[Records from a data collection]
····················

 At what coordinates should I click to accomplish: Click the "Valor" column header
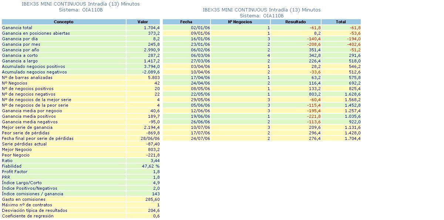[142, 22]

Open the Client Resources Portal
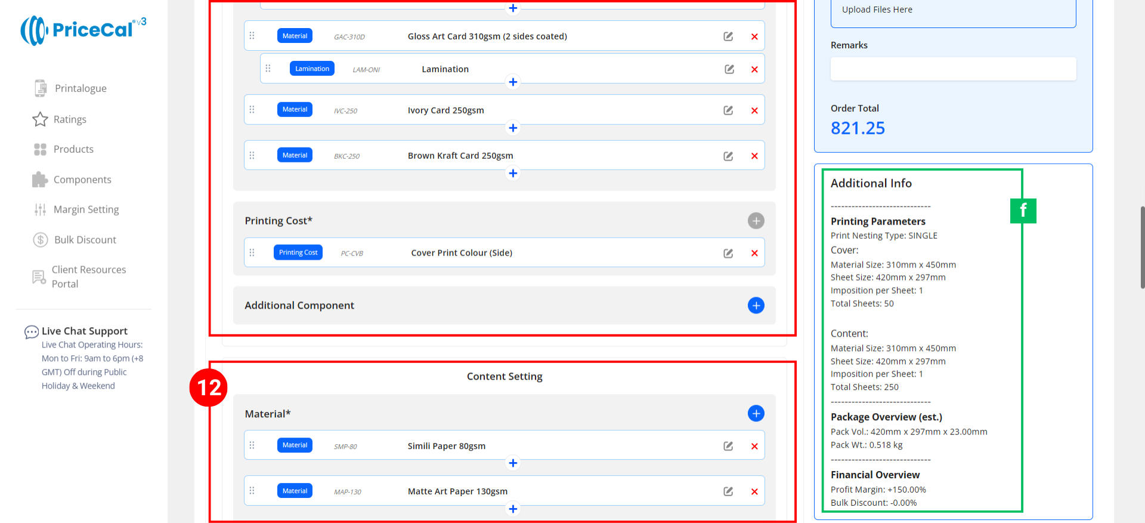pos(88,276)
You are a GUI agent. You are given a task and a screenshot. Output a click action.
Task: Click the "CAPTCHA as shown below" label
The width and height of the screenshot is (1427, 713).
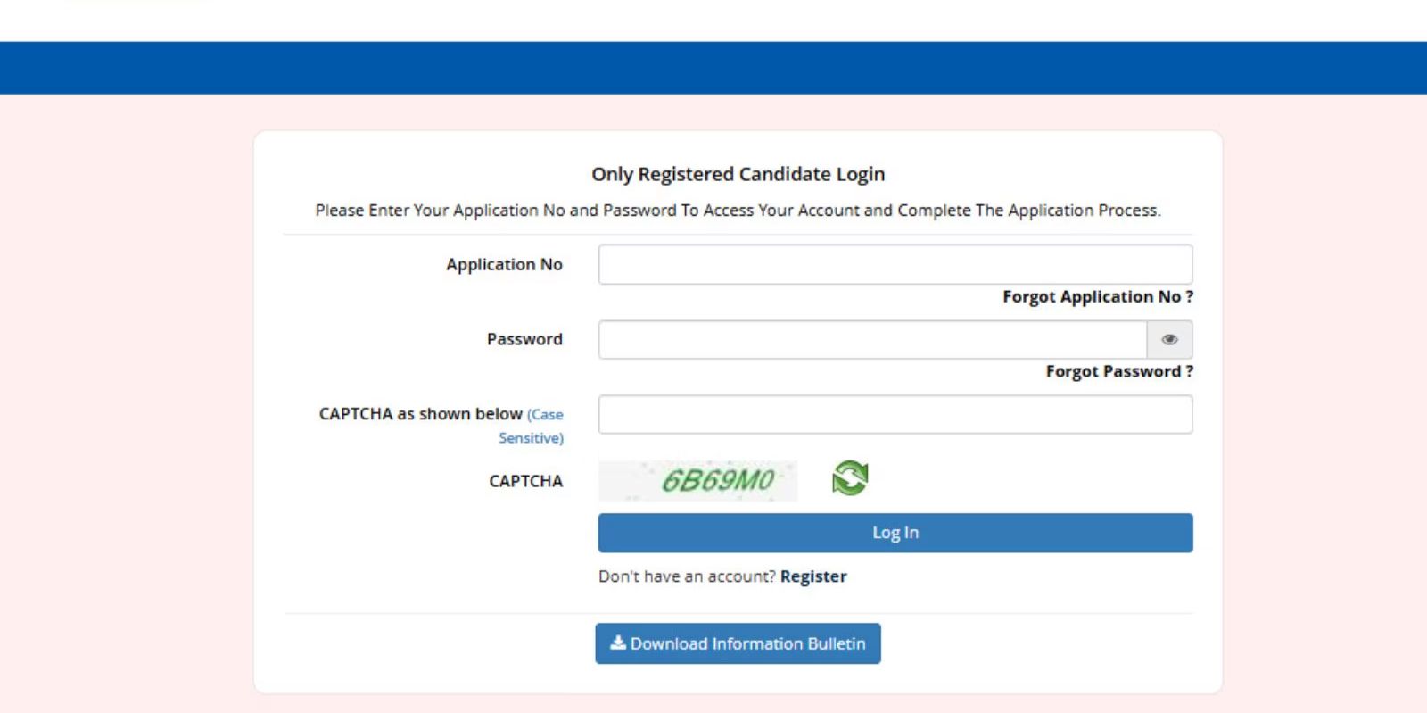click(420, 414)
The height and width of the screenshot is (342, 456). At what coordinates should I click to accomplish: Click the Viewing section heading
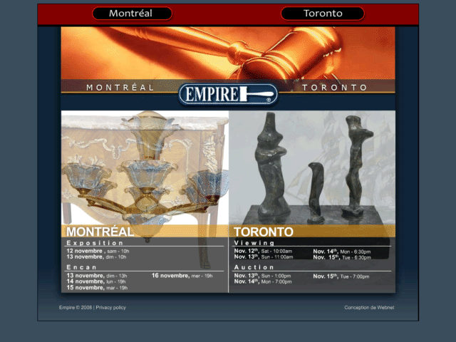coord(254,243)
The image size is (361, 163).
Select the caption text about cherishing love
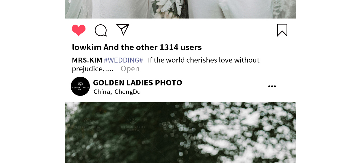pos(165,64)
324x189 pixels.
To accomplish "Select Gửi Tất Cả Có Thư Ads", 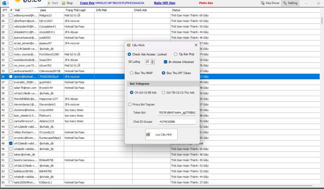I will tap(163, 92).
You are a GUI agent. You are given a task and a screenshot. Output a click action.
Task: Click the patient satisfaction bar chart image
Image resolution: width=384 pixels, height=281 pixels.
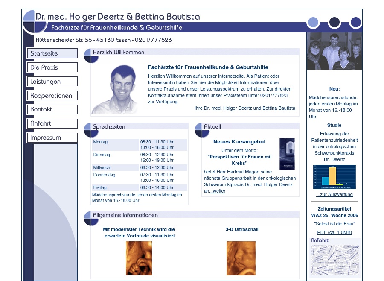(x=334, y=177)
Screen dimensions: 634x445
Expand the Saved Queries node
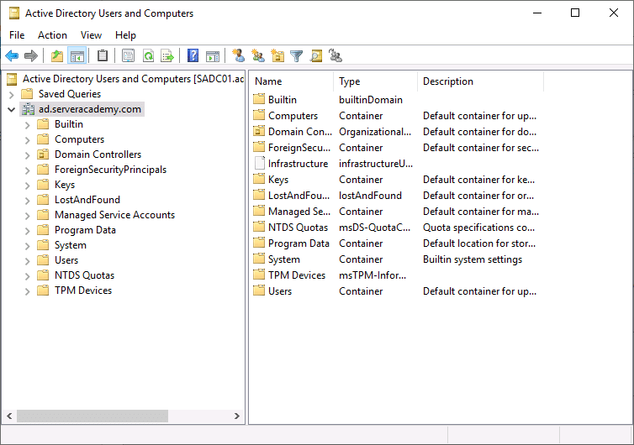point(11,95)
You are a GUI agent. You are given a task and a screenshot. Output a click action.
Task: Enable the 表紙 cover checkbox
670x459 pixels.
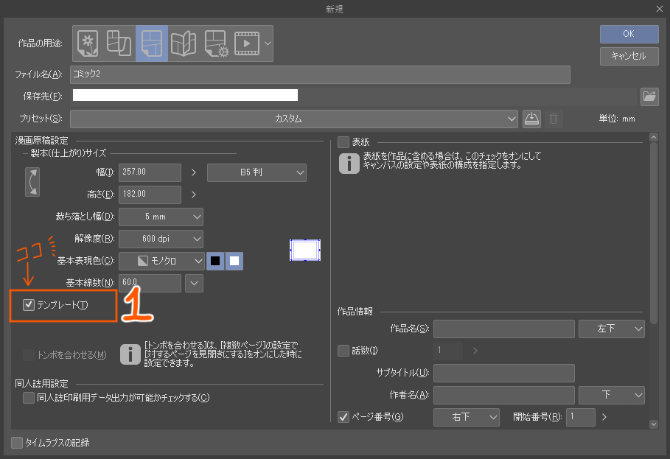343,143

····················

● **AIM OF THE EXERCISE**:
In the entries above, find the line containing "The width and" and the line containing "324x189 pixels."; give again exactly those two lines and every line between them, minus the pictures.

● **RESULT**:
The width and height of the screenshot is (1427, 713).
click(420, 414)
The height and width of the screenshot is (342, 456). At what coordinates should I click to accomplish: Click the Viewing section heading
coord(254,243)
The image size is (361, 163).
Select the caption text about cherishing love
pos(165,64)
324x189 pixels.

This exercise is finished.